The ongoing Inquiry into the Future of Lifelong Learning has published another Thematic paper. This one, written by John Field from the Centre for Research in Lifelong Learning at the University of Stirling. It is a really timely case for standing back and asking more about what education is for.
You can get the full report from the IFFL website click here.
The report ends with 13 key points. In summary, (with author's italics) these are:
- Well-being is of growing significance in policy
circles and in wider public debate, and adult learning makes a small but
significant, measurable positive contribution to well-being.
adult learning is likely to be particularly effective in enhancing the wellbeing of our most vulnerable citizens.
Professionals in adult learning may need to align themselves with other services and campaigning bodies that are concerned with well-being.
We need to tackle the persistent gap between medical and other approaches to wellbeing and we need much closer alignment between interventions designed to cure or limit the damages of mental ill-health, and those designed to promote positive flourishing throughout life
There are important examples of public health bodies that acknowledge the important role of learning in improving health outcomes, including mental health outcomes.
Organisations providing adult learning should consider how to promote well-being more effectively.
Teaching approaches should actively seek to promote well-being.
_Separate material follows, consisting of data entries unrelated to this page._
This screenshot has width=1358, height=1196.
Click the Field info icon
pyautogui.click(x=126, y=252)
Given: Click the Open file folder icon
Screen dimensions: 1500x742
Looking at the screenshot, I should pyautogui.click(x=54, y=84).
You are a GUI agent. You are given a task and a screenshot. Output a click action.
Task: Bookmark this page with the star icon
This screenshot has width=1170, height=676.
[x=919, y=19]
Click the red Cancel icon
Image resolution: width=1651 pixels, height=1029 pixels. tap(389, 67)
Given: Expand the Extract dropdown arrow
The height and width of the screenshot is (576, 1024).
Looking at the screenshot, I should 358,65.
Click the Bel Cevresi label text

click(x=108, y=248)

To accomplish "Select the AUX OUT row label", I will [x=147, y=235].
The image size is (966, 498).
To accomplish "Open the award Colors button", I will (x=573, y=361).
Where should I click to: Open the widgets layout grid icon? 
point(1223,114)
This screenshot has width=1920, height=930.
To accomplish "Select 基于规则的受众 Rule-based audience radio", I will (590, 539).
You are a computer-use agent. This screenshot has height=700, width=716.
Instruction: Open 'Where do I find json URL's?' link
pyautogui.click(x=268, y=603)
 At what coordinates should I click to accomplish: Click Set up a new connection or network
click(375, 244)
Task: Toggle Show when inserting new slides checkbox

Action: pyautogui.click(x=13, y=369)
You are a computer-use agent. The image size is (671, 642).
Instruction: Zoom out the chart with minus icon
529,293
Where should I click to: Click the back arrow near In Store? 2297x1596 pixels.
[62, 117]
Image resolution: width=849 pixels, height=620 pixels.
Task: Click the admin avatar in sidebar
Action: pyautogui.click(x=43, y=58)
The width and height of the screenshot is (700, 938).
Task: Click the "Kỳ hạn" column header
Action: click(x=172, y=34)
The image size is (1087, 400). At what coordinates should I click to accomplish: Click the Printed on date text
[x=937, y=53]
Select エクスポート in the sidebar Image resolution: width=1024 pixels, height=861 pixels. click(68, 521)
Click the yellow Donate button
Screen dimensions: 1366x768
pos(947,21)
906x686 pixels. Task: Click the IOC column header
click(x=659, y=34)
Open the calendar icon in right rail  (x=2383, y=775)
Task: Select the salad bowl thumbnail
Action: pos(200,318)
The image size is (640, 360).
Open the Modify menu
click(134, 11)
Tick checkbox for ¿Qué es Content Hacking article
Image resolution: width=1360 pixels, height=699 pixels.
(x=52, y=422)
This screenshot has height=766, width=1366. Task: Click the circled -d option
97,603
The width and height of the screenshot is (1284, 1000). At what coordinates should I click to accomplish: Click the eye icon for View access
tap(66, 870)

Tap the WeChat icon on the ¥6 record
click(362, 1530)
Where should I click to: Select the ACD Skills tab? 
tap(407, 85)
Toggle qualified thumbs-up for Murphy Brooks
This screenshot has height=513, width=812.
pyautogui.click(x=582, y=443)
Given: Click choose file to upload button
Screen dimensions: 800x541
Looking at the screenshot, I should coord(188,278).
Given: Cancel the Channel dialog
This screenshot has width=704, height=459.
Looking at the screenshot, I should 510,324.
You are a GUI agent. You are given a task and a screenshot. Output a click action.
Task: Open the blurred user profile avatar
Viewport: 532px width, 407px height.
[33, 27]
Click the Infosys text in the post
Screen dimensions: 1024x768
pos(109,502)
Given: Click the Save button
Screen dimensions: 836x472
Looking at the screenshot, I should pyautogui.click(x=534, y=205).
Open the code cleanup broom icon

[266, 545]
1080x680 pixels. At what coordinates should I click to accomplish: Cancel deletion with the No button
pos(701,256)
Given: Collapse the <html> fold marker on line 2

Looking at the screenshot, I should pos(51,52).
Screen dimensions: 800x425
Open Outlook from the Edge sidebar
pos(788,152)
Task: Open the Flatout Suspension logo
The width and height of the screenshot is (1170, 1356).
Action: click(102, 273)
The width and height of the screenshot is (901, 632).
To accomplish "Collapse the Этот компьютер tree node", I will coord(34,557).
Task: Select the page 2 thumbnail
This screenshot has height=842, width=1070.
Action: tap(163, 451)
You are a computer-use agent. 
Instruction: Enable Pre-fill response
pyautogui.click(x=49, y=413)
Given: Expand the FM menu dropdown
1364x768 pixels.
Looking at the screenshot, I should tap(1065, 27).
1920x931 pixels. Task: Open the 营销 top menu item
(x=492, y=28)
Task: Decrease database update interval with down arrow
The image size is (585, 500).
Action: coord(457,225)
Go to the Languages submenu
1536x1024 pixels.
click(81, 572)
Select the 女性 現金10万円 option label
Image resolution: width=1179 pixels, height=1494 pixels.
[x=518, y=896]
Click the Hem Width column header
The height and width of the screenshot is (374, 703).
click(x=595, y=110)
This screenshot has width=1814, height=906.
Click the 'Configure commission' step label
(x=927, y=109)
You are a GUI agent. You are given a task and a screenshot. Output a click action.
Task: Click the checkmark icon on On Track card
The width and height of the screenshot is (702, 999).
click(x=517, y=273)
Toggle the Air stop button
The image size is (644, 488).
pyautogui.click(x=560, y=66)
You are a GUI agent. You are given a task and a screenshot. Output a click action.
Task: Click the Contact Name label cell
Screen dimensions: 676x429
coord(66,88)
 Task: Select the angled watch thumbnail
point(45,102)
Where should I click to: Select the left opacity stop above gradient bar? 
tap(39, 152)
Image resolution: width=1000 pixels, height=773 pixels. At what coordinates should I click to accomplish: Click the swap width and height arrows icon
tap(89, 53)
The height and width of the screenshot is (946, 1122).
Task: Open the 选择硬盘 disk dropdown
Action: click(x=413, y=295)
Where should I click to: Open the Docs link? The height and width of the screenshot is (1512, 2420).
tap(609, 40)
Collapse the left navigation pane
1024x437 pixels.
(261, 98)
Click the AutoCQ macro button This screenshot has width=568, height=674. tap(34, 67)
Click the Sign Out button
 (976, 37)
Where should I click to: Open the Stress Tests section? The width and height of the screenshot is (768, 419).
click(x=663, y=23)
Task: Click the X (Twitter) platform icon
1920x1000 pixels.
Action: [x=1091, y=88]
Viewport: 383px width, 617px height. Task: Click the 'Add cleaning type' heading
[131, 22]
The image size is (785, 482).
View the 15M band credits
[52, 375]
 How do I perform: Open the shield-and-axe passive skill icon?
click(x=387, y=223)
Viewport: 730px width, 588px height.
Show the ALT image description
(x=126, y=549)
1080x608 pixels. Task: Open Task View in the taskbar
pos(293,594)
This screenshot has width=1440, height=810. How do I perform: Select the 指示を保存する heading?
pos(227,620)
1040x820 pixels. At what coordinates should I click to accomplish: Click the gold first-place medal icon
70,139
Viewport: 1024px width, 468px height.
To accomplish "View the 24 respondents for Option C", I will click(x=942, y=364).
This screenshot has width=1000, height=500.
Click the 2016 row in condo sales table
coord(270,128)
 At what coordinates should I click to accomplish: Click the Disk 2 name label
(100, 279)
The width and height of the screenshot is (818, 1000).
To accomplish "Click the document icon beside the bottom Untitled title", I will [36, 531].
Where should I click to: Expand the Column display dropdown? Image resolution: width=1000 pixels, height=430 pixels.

While this may involve therapeutic interventions for those who are most vulnerable to poor mental health, it must also involve taking account of the ways in which adults’ biographies interact with learning environments.
Work plays a central role in most people’s lives, and is critical to their well-being. The entire workforce requires skills, resilience and flexibility to cope and thrive in the changing landscape of work.
there is a strong case for looking at a new learning life balance for employees
Organisations providing adult learning also need to consider the well-being of their workers.
Learning providers and policy-makers need to develop agreed approaches to Measurement of well being
a lifelong learning system that takes well-being as its primarypurpose is likely to differ significantly from present models.
Governments, employers and public institutions on their own can make individual action possible, but individual behaviour is also required – and indeed can, if duplicated across entire societies, help to shift the priorities and goals of the other actors.